__Task material__.

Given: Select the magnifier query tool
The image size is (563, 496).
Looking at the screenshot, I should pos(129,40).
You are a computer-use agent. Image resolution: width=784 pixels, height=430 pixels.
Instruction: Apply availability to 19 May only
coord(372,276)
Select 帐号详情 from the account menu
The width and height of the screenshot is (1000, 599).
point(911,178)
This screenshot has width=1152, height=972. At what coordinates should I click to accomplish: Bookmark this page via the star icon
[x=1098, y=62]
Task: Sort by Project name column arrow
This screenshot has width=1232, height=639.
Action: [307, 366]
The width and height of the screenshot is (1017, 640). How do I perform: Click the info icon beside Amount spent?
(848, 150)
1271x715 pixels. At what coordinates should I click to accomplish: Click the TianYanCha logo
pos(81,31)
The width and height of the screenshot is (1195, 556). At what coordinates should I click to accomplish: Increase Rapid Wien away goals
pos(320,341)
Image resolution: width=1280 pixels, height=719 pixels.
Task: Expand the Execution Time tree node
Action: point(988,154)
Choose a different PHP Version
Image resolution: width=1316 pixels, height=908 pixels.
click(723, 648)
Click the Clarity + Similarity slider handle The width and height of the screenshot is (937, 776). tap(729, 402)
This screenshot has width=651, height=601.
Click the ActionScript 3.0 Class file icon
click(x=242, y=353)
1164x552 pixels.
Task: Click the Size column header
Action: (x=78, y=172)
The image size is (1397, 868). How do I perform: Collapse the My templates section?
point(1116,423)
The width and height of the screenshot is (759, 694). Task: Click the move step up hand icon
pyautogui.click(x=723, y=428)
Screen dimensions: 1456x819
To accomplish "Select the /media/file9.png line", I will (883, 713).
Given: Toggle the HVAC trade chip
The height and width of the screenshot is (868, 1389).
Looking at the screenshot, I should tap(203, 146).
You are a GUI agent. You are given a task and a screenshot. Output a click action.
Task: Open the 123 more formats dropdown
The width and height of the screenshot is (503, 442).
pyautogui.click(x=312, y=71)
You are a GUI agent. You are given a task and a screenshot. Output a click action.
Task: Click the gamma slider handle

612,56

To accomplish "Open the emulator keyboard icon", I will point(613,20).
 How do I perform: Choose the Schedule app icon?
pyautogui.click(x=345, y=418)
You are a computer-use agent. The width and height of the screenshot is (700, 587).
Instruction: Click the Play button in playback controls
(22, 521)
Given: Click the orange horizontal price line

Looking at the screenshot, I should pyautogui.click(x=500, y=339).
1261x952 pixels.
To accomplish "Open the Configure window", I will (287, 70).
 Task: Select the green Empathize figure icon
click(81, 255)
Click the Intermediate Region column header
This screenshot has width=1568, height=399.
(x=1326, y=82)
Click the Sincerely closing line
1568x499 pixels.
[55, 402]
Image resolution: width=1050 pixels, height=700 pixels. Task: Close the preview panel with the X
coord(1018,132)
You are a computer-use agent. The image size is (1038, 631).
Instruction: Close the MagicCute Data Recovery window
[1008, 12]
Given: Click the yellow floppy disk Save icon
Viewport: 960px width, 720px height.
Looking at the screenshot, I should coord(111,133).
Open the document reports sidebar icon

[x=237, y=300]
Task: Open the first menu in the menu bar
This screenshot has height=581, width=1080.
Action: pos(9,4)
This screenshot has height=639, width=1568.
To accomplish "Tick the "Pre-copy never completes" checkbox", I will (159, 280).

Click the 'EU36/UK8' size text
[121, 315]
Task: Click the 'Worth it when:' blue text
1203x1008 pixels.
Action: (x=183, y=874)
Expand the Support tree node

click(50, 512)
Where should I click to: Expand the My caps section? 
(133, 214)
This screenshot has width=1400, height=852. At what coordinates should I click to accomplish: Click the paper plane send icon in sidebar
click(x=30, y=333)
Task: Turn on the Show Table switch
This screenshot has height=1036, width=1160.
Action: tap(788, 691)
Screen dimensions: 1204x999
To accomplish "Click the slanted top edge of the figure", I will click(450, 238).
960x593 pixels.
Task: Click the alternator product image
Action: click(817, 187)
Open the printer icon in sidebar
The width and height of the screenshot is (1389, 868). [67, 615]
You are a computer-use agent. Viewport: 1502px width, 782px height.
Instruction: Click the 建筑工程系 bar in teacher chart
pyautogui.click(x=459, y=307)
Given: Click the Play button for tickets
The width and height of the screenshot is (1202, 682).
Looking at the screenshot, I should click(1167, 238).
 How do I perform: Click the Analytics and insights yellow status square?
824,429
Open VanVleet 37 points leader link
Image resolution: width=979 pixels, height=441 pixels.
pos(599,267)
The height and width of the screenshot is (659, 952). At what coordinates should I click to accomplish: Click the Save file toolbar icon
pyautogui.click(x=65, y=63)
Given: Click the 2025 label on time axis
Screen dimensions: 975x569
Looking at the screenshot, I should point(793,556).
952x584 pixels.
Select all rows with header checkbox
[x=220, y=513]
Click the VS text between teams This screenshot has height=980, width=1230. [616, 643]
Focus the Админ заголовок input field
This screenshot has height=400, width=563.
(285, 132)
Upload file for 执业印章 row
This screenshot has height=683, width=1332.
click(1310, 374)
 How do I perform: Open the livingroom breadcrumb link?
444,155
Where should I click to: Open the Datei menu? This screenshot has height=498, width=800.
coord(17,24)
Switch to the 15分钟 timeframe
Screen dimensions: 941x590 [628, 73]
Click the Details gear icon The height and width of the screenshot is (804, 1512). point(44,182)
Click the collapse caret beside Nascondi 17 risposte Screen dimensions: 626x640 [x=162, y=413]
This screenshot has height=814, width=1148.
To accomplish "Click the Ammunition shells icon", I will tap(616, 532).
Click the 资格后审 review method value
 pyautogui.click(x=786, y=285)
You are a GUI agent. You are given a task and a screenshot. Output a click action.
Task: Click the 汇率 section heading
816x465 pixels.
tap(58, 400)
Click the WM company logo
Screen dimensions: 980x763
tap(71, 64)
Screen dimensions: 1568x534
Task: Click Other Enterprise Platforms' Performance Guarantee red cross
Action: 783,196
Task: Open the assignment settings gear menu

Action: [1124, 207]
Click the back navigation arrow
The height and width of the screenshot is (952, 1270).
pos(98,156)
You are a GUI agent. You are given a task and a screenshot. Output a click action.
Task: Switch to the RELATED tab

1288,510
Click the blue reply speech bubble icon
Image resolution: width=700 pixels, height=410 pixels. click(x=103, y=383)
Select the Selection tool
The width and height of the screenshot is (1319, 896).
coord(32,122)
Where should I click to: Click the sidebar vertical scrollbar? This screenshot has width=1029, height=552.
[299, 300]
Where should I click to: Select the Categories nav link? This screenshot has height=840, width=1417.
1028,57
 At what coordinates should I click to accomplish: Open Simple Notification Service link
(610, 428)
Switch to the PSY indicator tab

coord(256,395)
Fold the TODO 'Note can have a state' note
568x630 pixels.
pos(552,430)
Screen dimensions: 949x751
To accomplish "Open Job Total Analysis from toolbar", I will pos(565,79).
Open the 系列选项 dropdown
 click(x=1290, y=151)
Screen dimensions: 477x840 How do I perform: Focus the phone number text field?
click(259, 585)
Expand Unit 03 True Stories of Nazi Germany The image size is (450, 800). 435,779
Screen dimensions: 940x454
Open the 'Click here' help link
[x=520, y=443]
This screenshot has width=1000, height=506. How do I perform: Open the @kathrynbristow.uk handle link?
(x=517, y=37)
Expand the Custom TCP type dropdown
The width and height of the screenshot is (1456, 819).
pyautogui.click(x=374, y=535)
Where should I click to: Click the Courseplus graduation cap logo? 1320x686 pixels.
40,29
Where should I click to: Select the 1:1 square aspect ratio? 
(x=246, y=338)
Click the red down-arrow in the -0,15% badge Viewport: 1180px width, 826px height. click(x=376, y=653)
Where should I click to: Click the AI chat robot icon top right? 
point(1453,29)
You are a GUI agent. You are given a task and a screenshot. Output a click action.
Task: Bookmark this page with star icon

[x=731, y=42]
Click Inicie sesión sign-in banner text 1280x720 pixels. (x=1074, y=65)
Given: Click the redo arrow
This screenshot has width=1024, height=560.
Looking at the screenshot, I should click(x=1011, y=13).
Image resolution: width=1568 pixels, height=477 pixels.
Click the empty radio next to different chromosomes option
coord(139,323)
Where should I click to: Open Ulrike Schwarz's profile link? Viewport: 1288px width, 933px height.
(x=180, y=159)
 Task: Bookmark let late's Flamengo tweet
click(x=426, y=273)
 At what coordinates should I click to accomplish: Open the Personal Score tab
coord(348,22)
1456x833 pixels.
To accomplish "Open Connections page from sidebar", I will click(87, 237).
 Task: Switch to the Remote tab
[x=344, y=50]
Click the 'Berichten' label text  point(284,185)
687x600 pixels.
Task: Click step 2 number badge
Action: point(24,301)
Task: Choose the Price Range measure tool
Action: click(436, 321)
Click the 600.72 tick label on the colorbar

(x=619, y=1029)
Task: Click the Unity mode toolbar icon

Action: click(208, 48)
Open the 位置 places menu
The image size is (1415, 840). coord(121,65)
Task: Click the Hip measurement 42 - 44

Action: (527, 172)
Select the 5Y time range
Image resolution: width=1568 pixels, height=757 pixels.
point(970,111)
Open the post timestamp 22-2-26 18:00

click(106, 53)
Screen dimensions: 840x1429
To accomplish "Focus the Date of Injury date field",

__Problem requirements__. Write out the lines word for word, starting with the first line and ending with the line that contains "Click the Clarity", both included.

__Answer to this task__.
Given: Select the magnifier query tool
The image size is (563, 496).
Looking at the screenshot, I should pos(129,40).
You are a computer-use agent. Image resolution: width=784 pixels, height=430 pixels.
Instruction: Apply availability to 19 May only
coord(372,276)
Select 帐号详情 from the account menu
The width and height of the screenshot is (1000, 599).
point(911,178)
This screenshot has width=1152, height=972. At what coordinates should I click to accomplish: Bookmark this page via the star icon
[x=1098, y=62]
Task: Sort by Project name column arrow
This screenshot has width=1232, height=639.
Action: [307, 366]
The width and height of the screenshot is (1017, 640). How do I perform: Click the info icon beside Amount spent?
(848, 150)
1271x715 pixels. At what coordinates should I click to accomplish: Click the TianYanCha logo
pos(81,31)
The width and height of the screenshot is (1195, 556). At what coordinates should I click to accomplish: Increase Rapid Wien away goals
pos(320,341)
Image resolution: width=1280 pixels, height=719 pixels.
Task: Expand the Execution Time tree node
Action: point(988,154)
Choose a different PHP Version
Image resolution: width=1316 pixels, height=908 pixels.
click(723, 648)
Click the Clarity + Similarity slider handle The width and height of the screenshot is (937, 776). tap(729, 402)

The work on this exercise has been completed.